Tall specialised in business law before becoming involved in politics. She was an advocate in a number of political trials against the Wade regime from 2000 to 2012. She also represented Ivorian generals Lassana Palenfo and Ibrahim Coulibaly, former Mauritanian president Mohamed Khouna Ould Haidalla, former Togolese prime minister Agbéyomé Kodjo and Malian interim president Dioncounda Traoré. During the trial of Palenfo and Coulibaly, filmmaker Abderrahmane Sissako approached her and she portrayed herself in the 2006 film Bamako, about a case against the IMF and the World Bank.

Tall served as Minister of Communication in the government of Abdou Diouf from 1998 to 2000. She was elected Mayor of Podor in April 2009 and re-elected in June 2014. She was also a member of the National Assembly in the coalition Benno Bokk Yaakaar ("United in the Same Hope").

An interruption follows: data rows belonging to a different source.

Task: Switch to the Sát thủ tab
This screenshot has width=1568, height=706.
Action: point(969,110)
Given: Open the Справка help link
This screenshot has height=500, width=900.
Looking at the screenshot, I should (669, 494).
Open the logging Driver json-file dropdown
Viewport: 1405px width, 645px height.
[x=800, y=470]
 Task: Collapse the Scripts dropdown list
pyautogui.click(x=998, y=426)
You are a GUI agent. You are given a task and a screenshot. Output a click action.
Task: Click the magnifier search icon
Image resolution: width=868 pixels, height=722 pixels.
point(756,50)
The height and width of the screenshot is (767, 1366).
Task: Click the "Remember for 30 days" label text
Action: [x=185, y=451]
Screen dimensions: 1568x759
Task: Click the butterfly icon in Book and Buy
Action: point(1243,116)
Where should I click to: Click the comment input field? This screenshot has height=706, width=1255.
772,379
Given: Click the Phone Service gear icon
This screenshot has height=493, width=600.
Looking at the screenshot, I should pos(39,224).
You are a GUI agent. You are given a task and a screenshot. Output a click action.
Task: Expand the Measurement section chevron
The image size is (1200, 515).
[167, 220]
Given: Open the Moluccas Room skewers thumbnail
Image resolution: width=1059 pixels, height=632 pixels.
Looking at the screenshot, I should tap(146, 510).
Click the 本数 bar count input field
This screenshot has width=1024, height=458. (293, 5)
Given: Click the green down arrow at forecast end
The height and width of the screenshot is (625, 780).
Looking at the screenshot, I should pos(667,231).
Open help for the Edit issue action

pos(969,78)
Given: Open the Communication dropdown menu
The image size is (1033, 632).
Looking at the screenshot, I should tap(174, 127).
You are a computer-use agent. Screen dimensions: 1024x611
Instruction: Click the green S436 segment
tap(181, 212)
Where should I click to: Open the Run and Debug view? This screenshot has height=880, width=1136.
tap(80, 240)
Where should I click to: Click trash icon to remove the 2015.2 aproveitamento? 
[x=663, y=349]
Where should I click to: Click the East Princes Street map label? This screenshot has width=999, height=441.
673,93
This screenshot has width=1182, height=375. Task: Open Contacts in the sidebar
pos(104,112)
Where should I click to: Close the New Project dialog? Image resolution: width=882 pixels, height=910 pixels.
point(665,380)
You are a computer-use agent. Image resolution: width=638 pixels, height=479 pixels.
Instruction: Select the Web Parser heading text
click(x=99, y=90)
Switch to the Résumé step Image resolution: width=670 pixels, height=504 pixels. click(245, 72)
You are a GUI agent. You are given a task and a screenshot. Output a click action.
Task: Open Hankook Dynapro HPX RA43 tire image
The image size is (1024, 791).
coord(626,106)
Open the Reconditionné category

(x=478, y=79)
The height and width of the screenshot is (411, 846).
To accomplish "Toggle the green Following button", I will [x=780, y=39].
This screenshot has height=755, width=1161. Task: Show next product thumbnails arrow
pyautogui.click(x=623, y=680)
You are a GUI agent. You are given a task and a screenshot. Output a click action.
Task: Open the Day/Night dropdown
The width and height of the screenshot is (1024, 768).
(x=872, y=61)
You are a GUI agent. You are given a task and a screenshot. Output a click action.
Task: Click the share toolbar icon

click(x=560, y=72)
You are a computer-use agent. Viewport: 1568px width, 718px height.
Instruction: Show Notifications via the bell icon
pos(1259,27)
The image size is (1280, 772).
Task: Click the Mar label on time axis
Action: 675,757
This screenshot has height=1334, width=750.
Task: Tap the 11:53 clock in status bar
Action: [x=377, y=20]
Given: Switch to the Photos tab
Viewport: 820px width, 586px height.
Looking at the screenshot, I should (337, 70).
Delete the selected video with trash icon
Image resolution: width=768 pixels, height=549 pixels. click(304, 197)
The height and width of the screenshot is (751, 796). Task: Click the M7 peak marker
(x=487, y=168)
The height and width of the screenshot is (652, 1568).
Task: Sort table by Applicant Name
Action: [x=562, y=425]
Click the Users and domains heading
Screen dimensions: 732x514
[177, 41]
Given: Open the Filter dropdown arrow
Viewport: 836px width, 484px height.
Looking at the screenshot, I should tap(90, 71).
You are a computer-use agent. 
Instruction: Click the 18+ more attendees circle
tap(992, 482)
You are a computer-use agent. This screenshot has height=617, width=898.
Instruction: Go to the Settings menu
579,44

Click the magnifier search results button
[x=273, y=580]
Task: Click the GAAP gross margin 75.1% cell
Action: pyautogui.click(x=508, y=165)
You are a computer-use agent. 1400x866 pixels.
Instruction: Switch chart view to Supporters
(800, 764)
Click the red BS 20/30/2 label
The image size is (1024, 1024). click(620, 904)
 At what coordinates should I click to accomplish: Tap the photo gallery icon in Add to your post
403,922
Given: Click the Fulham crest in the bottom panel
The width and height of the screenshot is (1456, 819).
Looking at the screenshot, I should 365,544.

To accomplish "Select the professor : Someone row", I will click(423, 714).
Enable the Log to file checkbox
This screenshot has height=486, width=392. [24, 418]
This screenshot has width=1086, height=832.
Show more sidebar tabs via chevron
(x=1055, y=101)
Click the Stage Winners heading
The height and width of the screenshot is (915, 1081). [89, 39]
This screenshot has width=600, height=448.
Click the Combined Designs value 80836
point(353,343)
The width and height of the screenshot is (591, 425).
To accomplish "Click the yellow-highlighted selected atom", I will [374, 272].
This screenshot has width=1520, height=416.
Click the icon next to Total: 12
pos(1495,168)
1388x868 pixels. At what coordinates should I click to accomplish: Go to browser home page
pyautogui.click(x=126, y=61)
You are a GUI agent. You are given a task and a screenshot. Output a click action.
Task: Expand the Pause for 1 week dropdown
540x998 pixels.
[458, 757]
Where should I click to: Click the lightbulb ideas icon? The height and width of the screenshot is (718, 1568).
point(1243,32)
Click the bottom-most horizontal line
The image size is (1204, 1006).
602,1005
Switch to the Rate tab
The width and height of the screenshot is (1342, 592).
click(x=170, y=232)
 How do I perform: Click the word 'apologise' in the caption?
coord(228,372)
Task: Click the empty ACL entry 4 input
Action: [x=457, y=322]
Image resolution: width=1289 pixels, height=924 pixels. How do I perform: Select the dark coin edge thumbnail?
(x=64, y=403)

Tall is a member of the Socialist Party of Senegal. In June 2014, she contested an internal election for Secretary General of the Party against Ousmane Tanor Dieng. The electoral competition was ended, however, by the president of the National Steering and Evaluation Committee and Dakar mayor, Khalifa Sall, citing risks to unity and cohesion, leaving Tanor to be re-elected unopposed. She briefly left the party in 2018 to set up her own movement called "Daring the Future", but did not receive enough signatures to contest elections.

Tall supported Macky Sall during the February 2019 presidential election, saying it was "in the interests of Sengal" and was soon after appointed a "Special Envoy" of the President. She was appointed Foreign Minister in Sall's replacement cabinet on 1 November 2020, the first woman in the role. At the ceremony to handover the role from her predecessor Amadou Ba, she set out a roadmap focused on fighting against "clandestine emigration" and the idea that success is only possible elsewhere.

Tall has said that her desire is to be the first female head of state in Francophone Africa.

In December 2024, Aïssata Tall Sall was appointed leader of the opposition, to chair the Takku Wallu Senegal parliamentary group, which won 16 seats in the National Assembly.

==Personal life==
Tall is married to Issa Sall, a magistrate. She speaks French and Pular.